For those of you that don't know, hops are one of the four main ingredients in beer, along with malt, water and yeast. Hops contribute bitterness, flavor and aroma to finished beer. The bitterness comes from compounds called alpha-acids present in hops and certain hop varieties have more alpha-acids then others, and that amount can vary from year to year. As a general rule, the higher the alpha-acid value the less hops you have to use to achieve the same bitterness level. It's important to talk about alpha-acids and how that effects the hop supply because over the past 35 years the development of high-alpha hop varieties has led to an oversupply of hop products, which in turn led to a reduction in prices obtained by hop growers. The reduction in prices caused many hop farmers to plant less acres, or to get out of the market altogether. As a result the number of U.S. hop growers has fallen from 515 in 1950 to only 45 in 2007. Which sets us up for what happened this year where a string of unfortunate events has led to a shortage.

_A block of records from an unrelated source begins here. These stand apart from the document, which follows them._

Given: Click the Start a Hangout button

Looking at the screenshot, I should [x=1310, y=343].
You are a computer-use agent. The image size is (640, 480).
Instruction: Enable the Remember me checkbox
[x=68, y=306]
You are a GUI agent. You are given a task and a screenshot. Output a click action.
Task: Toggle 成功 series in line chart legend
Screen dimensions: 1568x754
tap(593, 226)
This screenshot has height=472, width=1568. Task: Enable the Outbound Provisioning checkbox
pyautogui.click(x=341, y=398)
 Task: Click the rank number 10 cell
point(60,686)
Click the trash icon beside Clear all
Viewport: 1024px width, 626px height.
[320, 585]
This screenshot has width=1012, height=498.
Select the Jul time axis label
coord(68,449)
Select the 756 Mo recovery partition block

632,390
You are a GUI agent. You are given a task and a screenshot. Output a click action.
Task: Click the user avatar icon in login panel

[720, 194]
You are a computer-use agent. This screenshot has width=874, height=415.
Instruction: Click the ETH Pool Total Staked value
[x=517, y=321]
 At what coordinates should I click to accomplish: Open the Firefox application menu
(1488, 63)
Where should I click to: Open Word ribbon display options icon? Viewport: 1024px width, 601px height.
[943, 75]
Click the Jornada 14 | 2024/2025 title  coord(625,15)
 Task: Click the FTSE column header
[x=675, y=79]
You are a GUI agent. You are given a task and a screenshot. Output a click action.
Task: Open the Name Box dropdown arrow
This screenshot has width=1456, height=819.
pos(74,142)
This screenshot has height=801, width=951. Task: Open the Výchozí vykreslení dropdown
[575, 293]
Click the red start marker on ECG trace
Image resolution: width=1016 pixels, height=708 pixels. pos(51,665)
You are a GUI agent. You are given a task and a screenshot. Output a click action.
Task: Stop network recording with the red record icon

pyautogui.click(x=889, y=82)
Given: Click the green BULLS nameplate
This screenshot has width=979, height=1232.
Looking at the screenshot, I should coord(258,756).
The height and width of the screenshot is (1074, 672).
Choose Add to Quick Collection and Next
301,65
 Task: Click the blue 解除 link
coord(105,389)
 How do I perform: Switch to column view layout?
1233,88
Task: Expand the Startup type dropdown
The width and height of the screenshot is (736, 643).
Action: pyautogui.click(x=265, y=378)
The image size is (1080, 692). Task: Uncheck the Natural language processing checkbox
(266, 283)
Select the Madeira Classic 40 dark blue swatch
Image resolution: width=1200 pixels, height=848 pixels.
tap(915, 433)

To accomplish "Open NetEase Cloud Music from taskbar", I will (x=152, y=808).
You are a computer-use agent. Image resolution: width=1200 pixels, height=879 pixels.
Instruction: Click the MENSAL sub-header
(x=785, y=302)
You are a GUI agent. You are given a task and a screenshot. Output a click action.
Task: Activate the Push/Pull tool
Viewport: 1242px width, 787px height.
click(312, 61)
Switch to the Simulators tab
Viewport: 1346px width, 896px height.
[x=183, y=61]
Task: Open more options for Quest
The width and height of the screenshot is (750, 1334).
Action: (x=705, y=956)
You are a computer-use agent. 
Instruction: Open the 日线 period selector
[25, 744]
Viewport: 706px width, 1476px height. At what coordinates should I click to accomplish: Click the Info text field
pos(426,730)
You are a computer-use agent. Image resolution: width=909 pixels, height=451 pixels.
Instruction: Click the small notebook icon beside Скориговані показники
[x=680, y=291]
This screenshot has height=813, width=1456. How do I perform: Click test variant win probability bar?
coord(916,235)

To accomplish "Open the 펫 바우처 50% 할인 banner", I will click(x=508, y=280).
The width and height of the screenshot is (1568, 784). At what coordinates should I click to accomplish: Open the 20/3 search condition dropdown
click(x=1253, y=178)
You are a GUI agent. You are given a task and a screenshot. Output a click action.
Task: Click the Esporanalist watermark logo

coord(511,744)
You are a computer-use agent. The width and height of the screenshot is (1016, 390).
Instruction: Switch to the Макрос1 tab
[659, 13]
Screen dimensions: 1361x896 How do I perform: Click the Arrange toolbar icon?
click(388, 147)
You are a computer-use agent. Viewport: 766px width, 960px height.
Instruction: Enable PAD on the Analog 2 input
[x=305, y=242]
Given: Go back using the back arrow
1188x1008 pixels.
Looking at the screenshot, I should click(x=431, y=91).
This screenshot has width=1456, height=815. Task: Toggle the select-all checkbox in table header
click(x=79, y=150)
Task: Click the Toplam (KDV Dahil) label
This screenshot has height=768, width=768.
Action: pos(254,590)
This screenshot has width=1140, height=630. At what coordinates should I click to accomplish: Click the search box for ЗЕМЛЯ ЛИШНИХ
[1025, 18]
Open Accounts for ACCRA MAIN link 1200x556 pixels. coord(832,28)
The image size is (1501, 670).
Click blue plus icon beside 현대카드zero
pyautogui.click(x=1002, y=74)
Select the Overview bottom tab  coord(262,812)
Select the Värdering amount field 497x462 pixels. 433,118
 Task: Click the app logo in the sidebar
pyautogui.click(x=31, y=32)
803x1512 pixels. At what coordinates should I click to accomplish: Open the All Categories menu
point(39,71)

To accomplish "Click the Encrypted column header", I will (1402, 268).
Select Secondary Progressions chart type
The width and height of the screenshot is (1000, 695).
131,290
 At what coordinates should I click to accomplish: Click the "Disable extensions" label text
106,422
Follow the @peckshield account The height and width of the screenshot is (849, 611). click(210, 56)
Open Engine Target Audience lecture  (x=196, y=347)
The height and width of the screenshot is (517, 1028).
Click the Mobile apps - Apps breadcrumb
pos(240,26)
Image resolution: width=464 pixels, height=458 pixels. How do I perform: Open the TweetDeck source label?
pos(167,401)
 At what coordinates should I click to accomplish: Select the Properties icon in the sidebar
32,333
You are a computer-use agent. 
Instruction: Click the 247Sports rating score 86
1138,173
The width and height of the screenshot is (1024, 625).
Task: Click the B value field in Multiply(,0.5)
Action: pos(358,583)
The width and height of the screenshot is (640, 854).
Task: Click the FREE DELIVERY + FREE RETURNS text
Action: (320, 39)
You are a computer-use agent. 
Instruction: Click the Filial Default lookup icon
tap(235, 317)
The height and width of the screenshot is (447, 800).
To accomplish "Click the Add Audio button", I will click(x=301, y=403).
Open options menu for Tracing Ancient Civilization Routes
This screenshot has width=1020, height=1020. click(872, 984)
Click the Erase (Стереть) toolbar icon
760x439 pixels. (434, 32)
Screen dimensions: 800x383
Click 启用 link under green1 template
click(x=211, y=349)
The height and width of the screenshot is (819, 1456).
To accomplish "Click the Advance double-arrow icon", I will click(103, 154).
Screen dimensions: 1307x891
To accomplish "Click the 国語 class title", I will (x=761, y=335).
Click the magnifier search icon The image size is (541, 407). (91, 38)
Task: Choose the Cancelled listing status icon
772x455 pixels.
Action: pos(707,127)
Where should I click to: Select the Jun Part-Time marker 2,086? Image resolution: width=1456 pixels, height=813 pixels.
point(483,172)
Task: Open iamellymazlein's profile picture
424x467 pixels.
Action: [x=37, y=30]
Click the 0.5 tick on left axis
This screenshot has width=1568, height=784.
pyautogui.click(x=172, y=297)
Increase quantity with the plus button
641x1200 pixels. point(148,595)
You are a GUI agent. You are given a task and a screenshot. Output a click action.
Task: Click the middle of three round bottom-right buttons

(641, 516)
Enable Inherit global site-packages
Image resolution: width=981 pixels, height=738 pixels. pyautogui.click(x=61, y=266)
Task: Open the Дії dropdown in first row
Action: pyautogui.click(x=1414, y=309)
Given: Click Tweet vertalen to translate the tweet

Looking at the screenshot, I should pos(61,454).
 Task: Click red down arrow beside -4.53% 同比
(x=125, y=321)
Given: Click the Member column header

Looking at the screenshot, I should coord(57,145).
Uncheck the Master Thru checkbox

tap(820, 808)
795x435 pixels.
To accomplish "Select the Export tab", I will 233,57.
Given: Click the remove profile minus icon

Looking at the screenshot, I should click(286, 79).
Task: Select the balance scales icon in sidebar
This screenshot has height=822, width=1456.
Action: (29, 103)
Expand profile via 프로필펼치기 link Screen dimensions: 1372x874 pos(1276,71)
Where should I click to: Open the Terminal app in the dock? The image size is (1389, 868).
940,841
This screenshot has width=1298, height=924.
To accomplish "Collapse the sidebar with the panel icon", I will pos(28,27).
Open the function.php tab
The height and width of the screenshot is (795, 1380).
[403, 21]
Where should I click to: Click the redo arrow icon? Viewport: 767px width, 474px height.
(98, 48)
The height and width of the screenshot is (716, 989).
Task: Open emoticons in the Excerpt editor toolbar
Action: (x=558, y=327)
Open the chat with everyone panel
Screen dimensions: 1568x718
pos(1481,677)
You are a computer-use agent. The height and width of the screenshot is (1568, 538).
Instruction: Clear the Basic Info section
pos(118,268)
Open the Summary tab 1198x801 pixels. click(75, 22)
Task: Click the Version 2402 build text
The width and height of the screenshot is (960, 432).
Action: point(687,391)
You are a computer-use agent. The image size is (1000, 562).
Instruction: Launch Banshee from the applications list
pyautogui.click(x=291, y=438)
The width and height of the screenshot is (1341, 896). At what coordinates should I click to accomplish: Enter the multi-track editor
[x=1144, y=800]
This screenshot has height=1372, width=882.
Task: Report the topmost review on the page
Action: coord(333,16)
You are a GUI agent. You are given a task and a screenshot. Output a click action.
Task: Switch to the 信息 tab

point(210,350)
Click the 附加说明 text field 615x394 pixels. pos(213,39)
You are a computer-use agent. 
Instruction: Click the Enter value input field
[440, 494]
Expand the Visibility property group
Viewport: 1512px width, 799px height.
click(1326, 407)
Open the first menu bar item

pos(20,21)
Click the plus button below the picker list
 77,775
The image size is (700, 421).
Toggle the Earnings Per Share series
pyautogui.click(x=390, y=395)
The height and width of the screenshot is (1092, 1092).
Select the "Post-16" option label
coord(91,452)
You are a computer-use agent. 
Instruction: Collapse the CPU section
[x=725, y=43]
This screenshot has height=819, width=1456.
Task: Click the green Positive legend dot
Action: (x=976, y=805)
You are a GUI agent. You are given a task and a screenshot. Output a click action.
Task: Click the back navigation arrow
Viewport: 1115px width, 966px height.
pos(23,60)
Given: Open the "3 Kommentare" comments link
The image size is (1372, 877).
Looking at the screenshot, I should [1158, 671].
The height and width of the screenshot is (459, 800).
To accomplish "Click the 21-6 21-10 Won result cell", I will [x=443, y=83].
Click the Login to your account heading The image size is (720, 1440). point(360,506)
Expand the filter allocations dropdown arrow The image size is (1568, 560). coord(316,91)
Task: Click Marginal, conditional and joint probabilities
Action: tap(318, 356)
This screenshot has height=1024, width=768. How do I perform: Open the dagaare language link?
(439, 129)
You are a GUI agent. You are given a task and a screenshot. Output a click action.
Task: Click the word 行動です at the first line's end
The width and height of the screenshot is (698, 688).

Unfortunate event number one happened on Oct. 4, 2006 when a fire in a 40,000 sq/ft warehouse containing 2 million pounds of high-alpha hops, destroyed roughly 4% of the U.S. hop crop. Although on a global scale the loss of hops was small, the fire did serve as a turning point in the global pricing of hops.

Unfortunate event number two is the poor weather in Europe last year has had a large effect on the constriction of supply. In Europe, hops are not irrigated and when rain in not forthcoming, alpha-acid content and total yields drop. The average drop in alpha-acid content in the major hop growing countries from 2005 to 2006 was a whopping 43%.

Unfortunate events number 4,5 and 6 were severe storms in first, northern Idaho and Oregon where hail and heavy rains destroyed 450 metric tons of hops. Secondly, a similar event happened in Germany destroying 1,000 metric tons. And finally, two separate storms in Slovenia destroyed 33% of their hop crops.

Unfortunate event number seven affected U.S. high alpha hops during harvest. A suspected infection of Alternaria brought on by red spider mites, drastically reduced the alpha-acid content and turned hops from green to brown.

So what this all means is that there is not enough hop supply to satisfy global demand. In turn hop prices have nearly tripled which will undoubtedly bring more growers to the market, but their impact probably won't be felt for at least a year, possibly two. And since we, small craft brewers, don't have the buying power of the macrobrewers, we will have to settle for the table scraps that are left over.

I have painted a pretty grim picture for the immediate future of craft brewing, so you would expect the intelligent, prudent and rational response of a wise brewer, would be to brew more malt-forward beers, cutting down on hop usage in order to ensure and adequate supply for the rest of the year and possibly for years to come. Since the sober brewer is neither intelligent, prudent or rational, our brewing philosophy in the year of the Hop Crisis will be "Going down in a blaze of glory." We have finished brewing our highly hopped IPA and are planning on resurrecting the Homewrecker Double IPA and Amber Waves of Pain Double Amber. So be sure to make it into Bluegrass Brewing Co. (this means you too, Estonia guy) and get the hoppy beers while they last before we have to replace the hops with ditchweed, or worst yet, we have to start brewing light American lagers, gasp!